The first step is to find the derivative of the function \(f(x)=\sin ^{2} x+\sin x\). The derivative of \(\sin x\) is \(\cos x\), and using the chain rule, the derivative of \(\sin^2 x\) is \(2\sin x\cos x\). With this, we get \(f'(x)=2\sin x \cos x + \cos x\).

Finding critical points

Next, we find the critical points by setting the first derivative equal to zero: \(0 = 2\sin x \cos x + \cos x\), which simplifies to \(0 = \cos x(2 \sin x + 1)\).
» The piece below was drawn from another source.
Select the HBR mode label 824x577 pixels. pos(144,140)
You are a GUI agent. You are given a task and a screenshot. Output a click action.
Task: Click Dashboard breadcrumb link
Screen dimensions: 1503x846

From this equation, critical points occur when \(\cos x = 0\) or \((2\sin x + 1) = 0 \), which gives us \(x = \frac{\pi}{2}, \frac{3\pi}{2}, –\frac{1}{2}\). Since \(-\frac{1}{2}\) doesn't fall within the interval (0,2\pi), our critical points are \(x = \frac{\pi}{2}\), and \(\frac{3\pi}{2}\).

First Derivative Test

Now we determine the intervals of increase and decrease. This can be done by taking values in the intervals \((0, \frac{\pi}{2})\), \((\frac{\pi}{2}, \frac{3\pi}{2})\), and \((\frac{3\pi}{2}, 2\pi)\) and evaluating them in the derivative function. After doing so we find that the function increases on the interval \((0, \frac{\pi}{2})\), decreases on \((\frac{\pi}{2}, \frac{3\pi}{2})\), and increases on \((\frac{3\pi}{2}, 2\pi)\). The relative maximum occurs at \((\frac{\pi}{2}, f(\frac{\pi}{2}))\) and relative minimum occurs at \((\frac{3\pi}{2}, f(\frac{3\pi}{2}))\)

Confirm with Graph

Finally, we use a graphing utility to sketch the function within the given interval. The function’s critical points and areas of increase and decrease should align with the calculations.